TEXTO DEL DOCUMENTO
* * * *
"Santa Fe, el club que me lo ha dado todo": Wilson Gutiérrez

Wilson Gutiérrez, el DT que acabó con una sequía de 37 años sin títulos. El artífice de la séptima.

¿Cómo nace su amor por Santa Fe?

Tendría entre 12 y 13 años cuando mí papá me llevó a unas pruebas a Santa Fe. Él y toda su familia eran muy hinchas del equipo y como a mí me gustaba tanto el fútbol, pues también me hice hincha. Ingresé a quinta división, el técnico era Germán Basílico González y desde ahí comenzó toda una carrera ligada con este equipo. Jugué por varios años en el equipo profesional, fui capitán, vivimos momentos muy difíciles, pero siempre era más grande el amor por el club y las ganas. Luego pude ser técnico del primer equipo y campeón, una de las grandes alegrías de mi vida.

¿Qué significa Santa Fe para usted?

Mi casa, mi familia. Es el club que me lo ha dado todo. Desde jugador hasta técnico. Toda mi familia ha sentido y ha vivido gracias a lo que Santa Fe me ha dado. Es el segundo amor de mi vida, después de mis hijos y mi esposa. Lo llevo en el corazón por todo lo que es la institución: el sentimiento, el orgullo, la garra y la pasión.

¿Qué destaca del semestre en el que se ganó la séptima estrella?

Fue un proceso bonito, con momentos difíciles por la presión que había, por la cantidad de empates. Luego el equipo encuentra el camino del triunfo, comienza a dar más de lo que tenía, se arma una familia muy fuerte, se clasifica a los cuadrangulares, se pasa a la final invictos y luego esa hermosa noche de la final ante Pasto. Sentíamos que era demasiado difícil que nos ganaran.

Y esa presión de 37 años sin ganar...

Se sentía sobre todo al momento de la final, en El Campín. Había mucha tensión y nerviosismo por parte de la hinchada. Fueron momentos difíciles, inolvidables y lindos. Al final, cuando se dio el pitazo final, fue la alegría más grande que uno puede tener como técnico o hincha de Santa Fe. Pasaron muchos grandes entrenadores y que fuera yo el que volviera a sacar campeón el equipo fue algo invaluable para mí. Para los jugadores de esa plantilla fue igual; obviamente también para el presidente César Pastrana, quien tuvo la fe en nosotros. A pesar de que todos los títulos son inolvidables, este va a ser el más recordado, porque fue el punto de partida para que Santa Fe recuperara su grandeza.
* * * *
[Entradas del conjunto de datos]
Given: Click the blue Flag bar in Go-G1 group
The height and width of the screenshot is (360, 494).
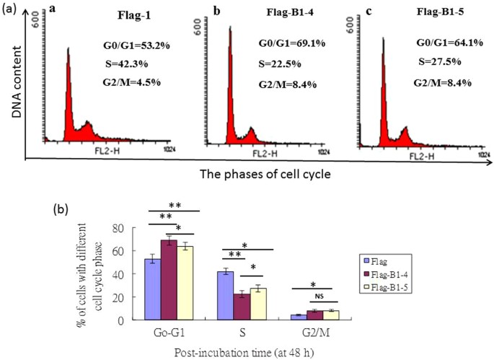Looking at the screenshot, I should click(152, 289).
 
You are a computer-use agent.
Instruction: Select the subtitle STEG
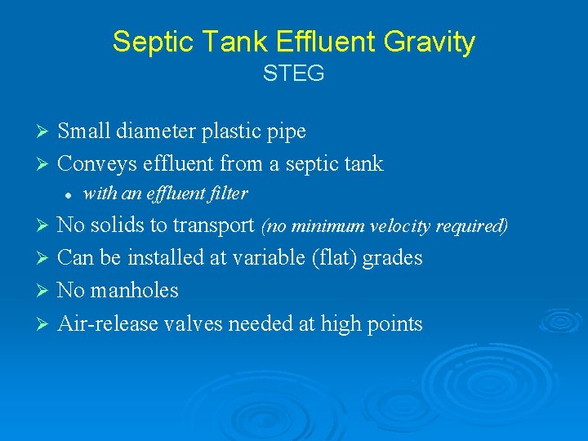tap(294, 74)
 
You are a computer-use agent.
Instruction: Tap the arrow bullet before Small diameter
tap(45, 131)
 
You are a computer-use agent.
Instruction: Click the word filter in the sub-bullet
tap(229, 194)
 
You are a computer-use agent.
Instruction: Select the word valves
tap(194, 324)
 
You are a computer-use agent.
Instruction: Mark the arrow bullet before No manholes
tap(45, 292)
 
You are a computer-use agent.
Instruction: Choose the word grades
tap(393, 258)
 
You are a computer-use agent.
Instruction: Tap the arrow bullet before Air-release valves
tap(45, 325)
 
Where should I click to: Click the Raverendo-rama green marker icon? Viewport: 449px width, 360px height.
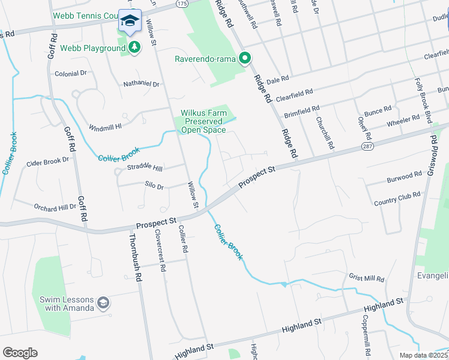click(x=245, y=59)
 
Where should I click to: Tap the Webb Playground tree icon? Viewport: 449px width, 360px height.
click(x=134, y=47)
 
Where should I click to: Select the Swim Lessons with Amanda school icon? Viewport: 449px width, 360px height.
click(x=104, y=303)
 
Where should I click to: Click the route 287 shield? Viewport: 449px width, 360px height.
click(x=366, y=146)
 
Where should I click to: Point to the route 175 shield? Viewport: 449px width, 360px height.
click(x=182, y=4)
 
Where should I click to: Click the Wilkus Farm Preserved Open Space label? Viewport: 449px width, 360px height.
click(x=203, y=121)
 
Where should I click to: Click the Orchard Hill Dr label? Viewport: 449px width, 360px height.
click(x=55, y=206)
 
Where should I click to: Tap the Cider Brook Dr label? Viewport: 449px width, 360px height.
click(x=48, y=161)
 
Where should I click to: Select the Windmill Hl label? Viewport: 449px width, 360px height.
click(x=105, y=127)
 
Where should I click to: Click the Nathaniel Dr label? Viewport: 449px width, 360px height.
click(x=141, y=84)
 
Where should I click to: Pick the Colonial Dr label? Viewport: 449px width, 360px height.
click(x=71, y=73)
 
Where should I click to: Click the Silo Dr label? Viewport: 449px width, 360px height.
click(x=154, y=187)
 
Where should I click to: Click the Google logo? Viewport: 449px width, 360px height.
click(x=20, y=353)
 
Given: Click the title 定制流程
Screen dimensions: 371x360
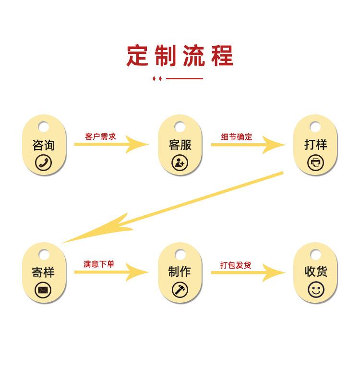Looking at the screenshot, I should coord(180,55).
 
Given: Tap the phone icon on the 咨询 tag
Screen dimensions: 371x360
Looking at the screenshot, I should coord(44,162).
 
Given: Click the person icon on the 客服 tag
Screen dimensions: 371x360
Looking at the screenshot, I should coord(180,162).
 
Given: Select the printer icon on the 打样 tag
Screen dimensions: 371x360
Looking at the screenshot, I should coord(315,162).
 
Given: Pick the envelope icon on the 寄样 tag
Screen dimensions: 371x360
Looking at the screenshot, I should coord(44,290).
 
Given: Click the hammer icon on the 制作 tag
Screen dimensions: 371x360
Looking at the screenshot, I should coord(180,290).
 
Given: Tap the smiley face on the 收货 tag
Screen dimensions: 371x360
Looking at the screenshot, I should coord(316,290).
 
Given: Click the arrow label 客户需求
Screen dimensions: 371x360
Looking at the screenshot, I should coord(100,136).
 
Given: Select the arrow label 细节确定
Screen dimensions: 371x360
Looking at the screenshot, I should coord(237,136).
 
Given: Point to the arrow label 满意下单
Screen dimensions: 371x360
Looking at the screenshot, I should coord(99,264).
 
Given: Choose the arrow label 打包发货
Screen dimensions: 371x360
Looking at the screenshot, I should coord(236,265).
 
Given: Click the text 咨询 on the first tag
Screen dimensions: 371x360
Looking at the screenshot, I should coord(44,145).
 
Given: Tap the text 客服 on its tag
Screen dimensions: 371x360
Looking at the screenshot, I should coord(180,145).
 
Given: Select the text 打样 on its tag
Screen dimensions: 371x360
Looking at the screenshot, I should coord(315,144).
* * * *
APLICA LO LEÍDO
(a) Enumera todo lo que, según la entrevista, hace que Wilson Gutiérrez lleve a la institución en el corazón.
(b) En la entrevista, reproduce el tramo que va desde "Y esa presión" hasta "recuperara su grandeza." y cambia "hinchada" por "afición".
Este material procede de otra fuente.

SOLUCIONES
(a) El sentimiento, el orgullo, la garra y la pasión.

(b)
Y esa presión de 37 años sin ganar...

Se sentía sobre todo al momento de la final, en El Campín. Había mucha tensión y nerviosismo por parte de la afición. Fueron momentos difíciles, inolvidables y lindos. Al final, cuando se dio el pitazo final, fue la alegría más grande que uno puede tener como técnico o hincha de Santa Fe. Pasaron muchos grandes entrenadores y que fuera yo el que volviera a sacar campeón el equipo fue algo invaluable para mí. Para los jugadores de esa plantilla fue igual; obviamente también para el presidente César Pastrana, quien tuvo la fe en nosotros. A pesar de que todos los títulos son inolvidables, este va a ser el más recordado, porque fue el punto de partida para que Santa Fe recuperara su grandeza.